Win tonight, and the Razorbacks play for the national championship in a best two-of-three series starting Monday against the other bracket’s winner, which today pits the Mississippi State Bulldogs, 2-0 so far this week, against the Oregon State Beavers.

The Beavers lost their first-round game to North Carolina, but have since eliminated Washington and the Tar Heels, both of whom lost to Mississippi State.

Should Arkansas or Mississippi State lose today, they would Saturday in a winner-take-all final determining who starts playing Monday for the national championship.

Van Horn reminded his 2018 Hogs about the 2012 Razorbacks, who sat in this driver’s seat these Hogs sit now, but never made it to the finish line, beaten twice by South Carolina before Arizona beat the Gamecocks for the national championship.

Obviously, none of these Hogs were on that 2012 team, but the ones growing in Arkansas like second baseman Carson Shaddy and catcher Grant Koch, both of Fayetteville, third baseman Casey Martin of Lonoke and pitchers Blaine Knight of Bryant and Kacey Murphy of Rogers among others remember it well.
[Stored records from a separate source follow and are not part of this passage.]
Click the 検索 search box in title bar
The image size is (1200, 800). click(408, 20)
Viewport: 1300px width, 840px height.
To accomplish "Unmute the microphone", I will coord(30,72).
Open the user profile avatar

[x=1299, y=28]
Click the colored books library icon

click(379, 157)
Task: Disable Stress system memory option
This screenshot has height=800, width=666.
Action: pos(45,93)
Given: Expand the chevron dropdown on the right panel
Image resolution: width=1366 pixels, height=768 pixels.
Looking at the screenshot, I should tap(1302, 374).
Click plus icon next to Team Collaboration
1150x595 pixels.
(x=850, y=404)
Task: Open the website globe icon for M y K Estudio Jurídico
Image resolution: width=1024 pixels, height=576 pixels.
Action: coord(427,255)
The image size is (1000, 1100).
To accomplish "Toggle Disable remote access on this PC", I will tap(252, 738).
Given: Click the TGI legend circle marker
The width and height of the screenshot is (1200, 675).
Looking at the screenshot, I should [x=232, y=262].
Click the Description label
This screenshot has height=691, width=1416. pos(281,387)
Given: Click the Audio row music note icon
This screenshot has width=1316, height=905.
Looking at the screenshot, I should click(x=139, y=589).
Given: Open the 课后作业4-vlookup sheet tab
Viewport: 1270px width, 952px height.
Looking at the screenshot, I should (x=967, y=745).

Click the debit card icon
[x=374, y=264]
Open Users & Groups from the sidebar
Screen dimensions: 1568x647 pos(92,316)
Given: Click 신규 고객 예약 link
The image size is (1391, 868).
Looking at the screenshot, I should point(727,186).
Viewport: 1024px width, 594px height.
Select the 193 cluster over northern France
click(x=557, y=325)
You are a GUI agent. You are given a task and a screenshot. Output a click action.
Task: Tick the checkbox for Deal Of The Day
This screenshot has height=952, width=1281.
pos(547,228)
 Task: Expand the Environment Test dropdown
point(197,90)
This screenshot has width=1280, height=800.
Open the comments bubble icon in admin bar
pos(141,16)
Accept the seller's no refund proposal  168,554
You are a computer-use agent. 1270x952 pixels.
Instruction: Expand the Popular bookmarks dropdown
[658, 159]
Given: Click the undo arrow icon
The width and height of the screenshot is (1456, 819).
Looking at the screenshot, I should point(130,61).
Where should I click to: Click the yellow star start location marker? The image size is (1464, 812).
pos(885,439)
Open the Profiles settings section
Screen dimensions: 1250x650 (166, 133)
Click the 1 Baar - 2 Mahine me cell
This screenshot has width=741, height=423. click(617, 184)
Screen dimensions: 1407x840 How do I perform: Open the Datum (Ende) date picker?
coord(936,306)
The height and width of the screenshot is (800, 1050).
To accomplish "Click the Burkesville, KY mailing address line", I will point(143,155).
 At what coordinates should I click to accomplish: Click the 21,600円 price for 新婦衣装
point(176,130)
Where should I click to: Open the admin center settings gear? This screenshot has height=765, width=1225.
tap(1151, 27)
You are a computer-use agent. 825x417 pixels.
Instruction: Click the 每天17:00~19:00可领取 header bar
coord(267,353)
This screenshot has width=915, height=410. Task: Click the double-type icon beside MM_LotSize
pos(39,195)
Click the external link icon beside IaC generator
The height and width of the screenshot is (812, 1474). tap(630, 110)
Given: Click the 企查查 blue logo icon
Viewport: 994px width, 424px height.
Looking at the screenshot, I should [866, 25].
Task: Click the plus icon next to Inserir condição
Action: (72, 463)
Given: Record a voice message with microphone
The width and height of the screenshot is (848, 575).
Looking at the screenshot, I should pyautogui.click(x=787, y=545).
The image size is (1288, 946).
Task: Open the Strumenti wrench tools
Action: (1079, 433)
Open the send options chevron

The rest certainly know now.

“Like I told the team, we've been here before and it didn't go very good,” Van Horn said. “We haven't really done anything yet. We're 2-0. It's a great feeling. What it gets us is a day off so you can rest some guys. Other than that, it's like I told them, it's like being in a regional being 2-0. You still haven't won the regional. It doesn't really matter yet. You've still got work to do.”

At Thursday’s off day practice, Van Horn was asked more specifically about that 2012 College World Series and relating it to these Hogs just one win away from playing for the national championship.

“Well, in '12 we could really pitch,” Van Horn said of those Hogs, who led the nation in ERA. “We just didn't score a lot of runs and that's what got us in the end. We won a couple of close games and lost two close games, I think a one-run game and a two-run game. Had runners on, just didn't drive them in.

"It's, you know, we've got to take advantage of opportunities and score when we get that opportunity.

"Whoever we play, they're awfully good. I mean, I don't know who we're gonna play, but they both are strong all the way around. It really doesn't matter who we play. We've just got to find a way to beat them.”

Arkansas now is 2-0 against Texas Tech.

Arkansas beat the Red Raiders 5-1 in an April scheduled two-game series in Fayetteville with one game rained out.

Arkansas (46-19) is 2-2 against Florida.

In their SEC series at Florida, the Razorbacks won the first game 6-3, then lost the next two 17-2 and 5-4.

Arkansas beat Florida 8-2 in the SEC Tournament.

Right-hander Isaiah Campbell is expected to start tonight for Arkansas.

In his last start, Campbell provided four solid innings before handing off an 8-2 lead to winning reliever Barrett Loseke for the 14-4 Super Regional clinching victory over South Carolina that sent the Hogs to Omaha.